_Exercise goal_
Produce a word-for-word copy of the lines from the one that contains "You are a GUI" to the final line of the data below, with all pictures dropped.

_Listed entries_
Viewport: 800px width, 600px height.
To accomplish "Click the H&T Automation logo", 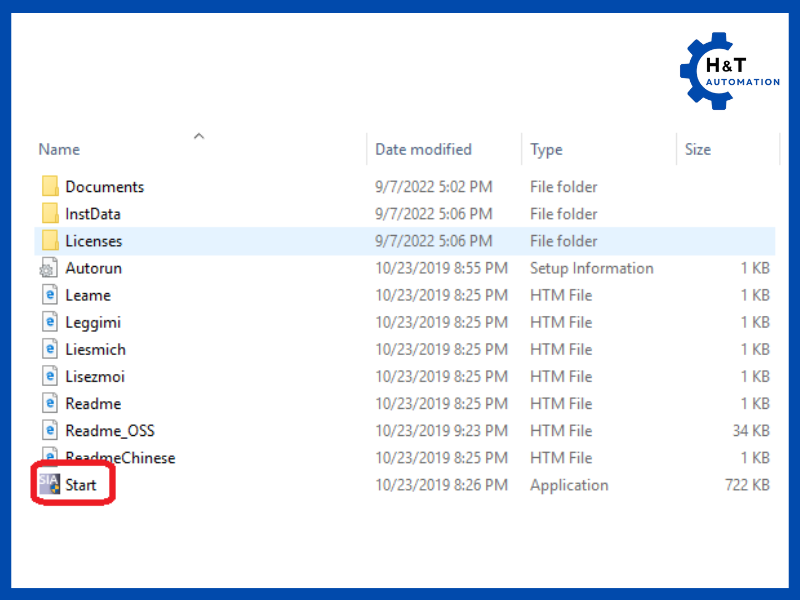I will pos(730,72).
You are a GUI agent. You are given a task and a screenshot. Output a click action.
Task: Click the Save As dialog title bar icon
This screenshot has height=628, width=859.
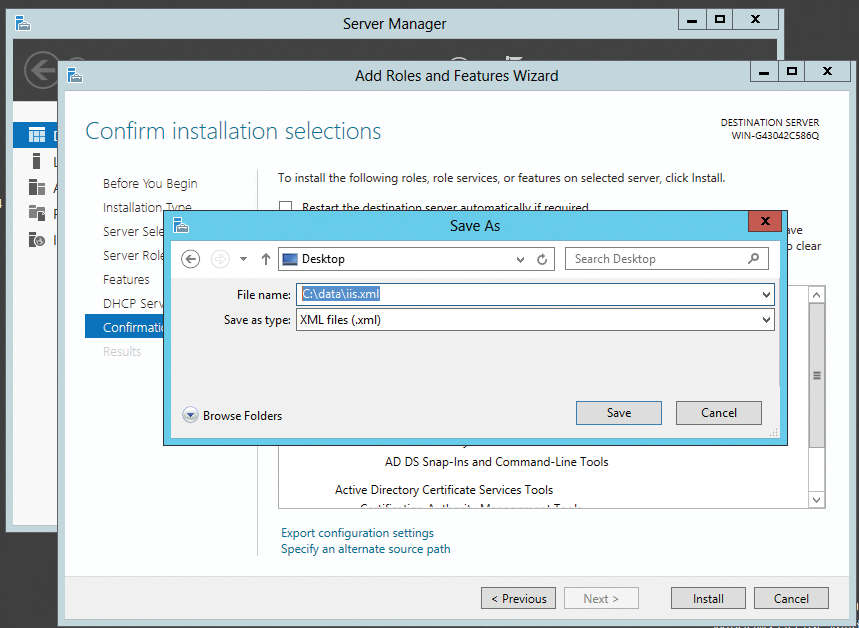point(181,226)
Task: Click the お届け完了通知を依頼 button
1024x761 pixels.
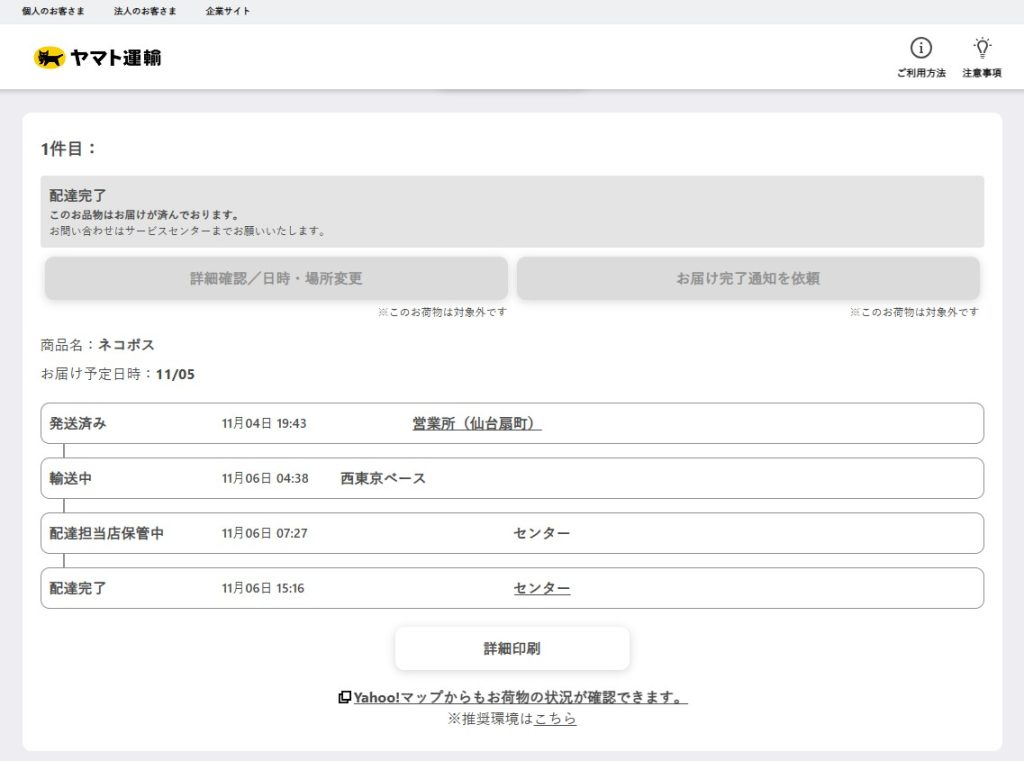Action: tap(748, 279)
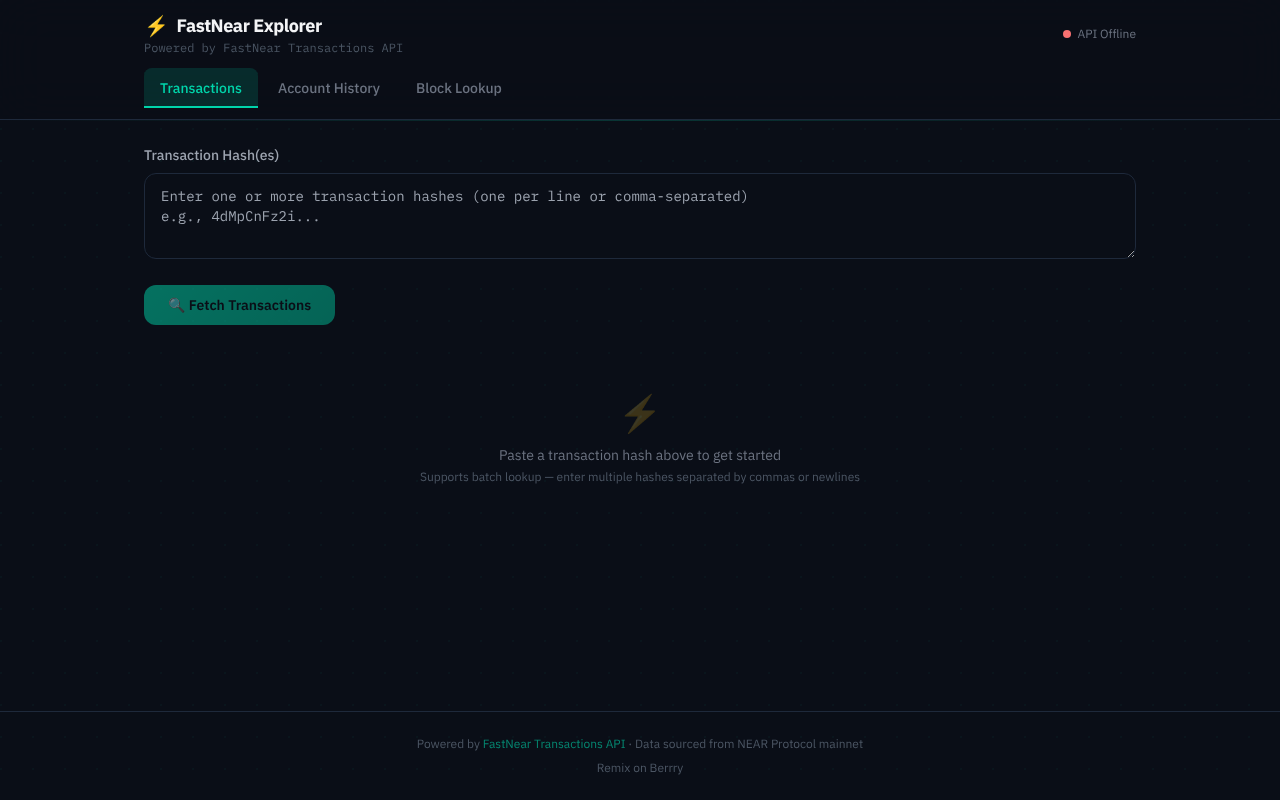Click the Transaction Hash(es) label
This screenshot has width=1280, height=800.
click(211, 155)
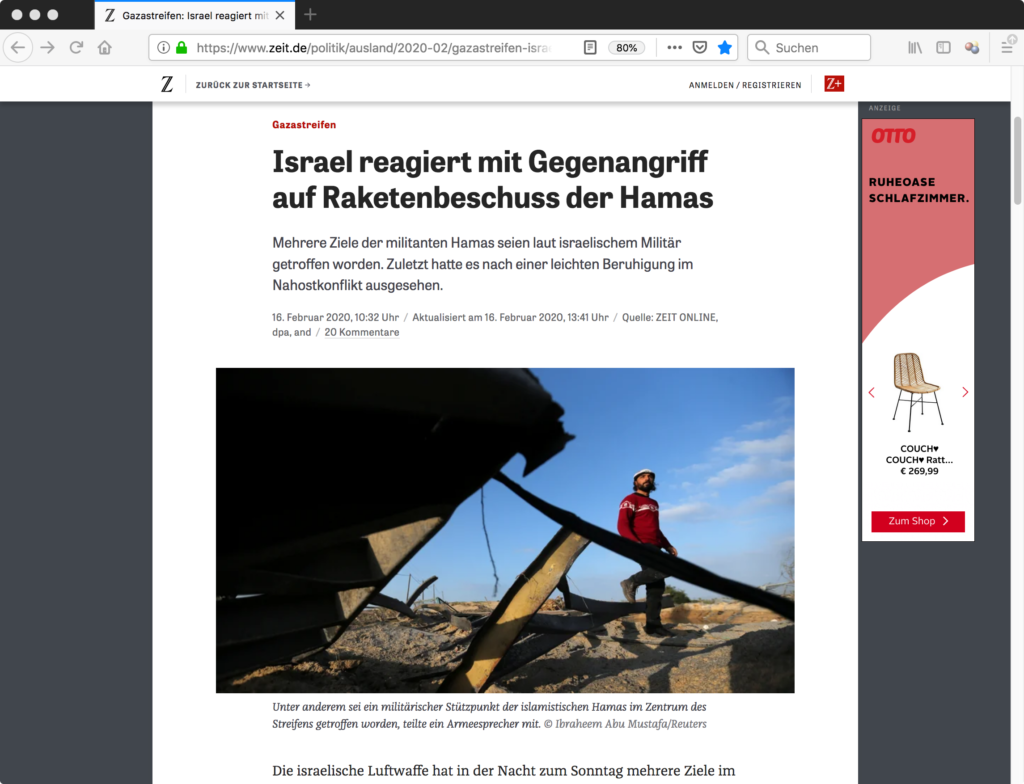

_Answer below_
You are a GUI agent. You are given a task and a screenshot. Output a click action.
Task: Click the Save As dialog title bar icon
This screenshot has height=628, width=859.
point(181,226)
Task: Click the お届け完了通知を依頼 button
1024x761 pixels.
Action: tap(748, 279)
Click the Transaction Hash(es) label
This screenshot has width=1280, height=800.
click(211, 155)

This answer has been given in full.